Beijing, China

Beijing is the capital of the most populous country in the world, the People's Republic of China, and also its second largest city after Shanghai. It was also the seat of the Ming and Qing dynasty emperors until the formation of a republic in 1911. Beijing is the political, educational and cultural centre of the country and as such it is rich in historical sites and important government and cultural institutions.

Beijing has a monsoon-influenced continental climate with hot, humid summers and cold, dry winters. The best time to visit is in September and October, during the "Golden Autumn". Spring is the season for dust storms and is otherwise warm and dry. Summer can be oppressively hot and the tourist crowds tend to be the largest as well; prevailing winds from the south trap pollutants (mountains lie to the north and west), making summer the worst season for air quality. Winter is cold and dry with infrequent, but beautiful, snow. Temperatures can easily fall below −10 °C in winter and or just as readily rise above 35 °C in summer as well.

The centre of the city and most important landmark is Tiananmen Square in Dongcheng District. This is the world's largest public square and a must see for all visitors from abroad and from elsewhere in China. The square is surrounded by grand buildings including the Great Hall of the People, the Museum of Chinese History, the Museum of the Chinese Revolution, the Qianmen Gate and the Forbidden City. It is also home to the Chairman Mao Memorial Hall and the Monument to the People's Martyrs and was also the site of the infamous massacre of student activists by the Peoples Liberation Army in 1989.
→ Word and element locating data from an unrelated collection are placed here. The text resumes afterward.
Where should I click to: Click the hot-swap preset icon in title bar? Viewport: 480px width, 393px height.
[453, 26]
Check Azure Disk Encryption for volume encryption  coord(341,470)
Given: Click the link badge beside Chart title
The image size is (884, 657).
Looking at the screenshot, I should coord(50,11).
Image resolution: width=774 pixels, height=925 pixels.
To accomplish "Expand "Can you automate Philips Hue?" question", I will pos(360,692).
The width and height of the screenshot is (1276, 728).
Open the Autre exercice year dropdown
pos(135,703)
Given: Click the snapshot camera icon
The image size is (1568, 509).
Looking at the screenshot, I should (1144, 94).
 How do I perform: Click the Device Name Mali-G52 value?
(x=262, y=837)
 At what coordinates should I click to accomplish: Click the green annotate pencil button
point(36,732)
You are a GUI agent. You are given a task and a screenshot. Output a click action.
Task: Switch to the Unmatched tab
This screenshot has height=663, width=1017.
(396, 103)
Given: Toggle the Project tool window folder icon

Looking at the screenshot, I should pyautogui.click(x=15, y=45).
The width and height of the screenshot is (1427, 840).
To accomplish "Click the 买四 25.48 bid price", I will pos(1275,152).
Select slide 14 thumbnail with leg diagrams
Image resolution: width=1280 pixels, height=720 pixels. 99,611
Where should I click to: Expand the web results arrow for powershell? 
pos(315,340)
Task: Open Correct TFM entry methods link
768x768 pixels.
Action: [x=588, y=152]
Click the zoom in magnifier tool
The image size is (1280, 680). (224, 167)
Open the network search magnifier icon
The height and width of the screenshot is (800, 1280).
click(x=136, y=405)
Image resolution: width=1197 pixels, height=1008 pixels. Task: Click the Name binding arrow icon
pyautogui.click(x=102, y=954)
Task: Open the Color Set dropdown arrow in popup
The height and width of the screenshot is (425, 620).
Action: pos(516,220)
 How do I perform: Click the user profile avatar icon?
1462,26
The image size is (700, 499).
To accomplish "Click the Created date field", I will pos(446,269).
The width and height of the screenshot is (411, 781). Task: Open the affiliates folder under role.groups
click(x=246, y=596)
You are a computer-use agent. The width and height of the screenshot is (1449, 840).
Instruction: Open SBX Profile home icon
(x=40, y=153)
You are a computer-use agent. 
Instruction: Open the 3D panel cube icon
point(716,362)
The most important palace, bar none, is the Forbidden city in Dongcheng District. The Forbidden City was home to the Imperial Court during the Ming and Qing Dynasties. Unlike many other historical sights, the Forbidden City was relatively untouched during the cultural revolution due to the timely intervention of premier Zhou Enlai, who sent a battalion of his troops to guard the palace from the over-zealous Red Guards. The Temple of Heaven in Chongwen District is the symbol of Beijing and is surrounded by a lively park typically packed with hordes of local people drinking tea, practicing calligraphy or tai-chi or just watching the world go by. The Yonghegong (Lama Temple) in Dongcheng District is one of the most important and beautiful temples in the country.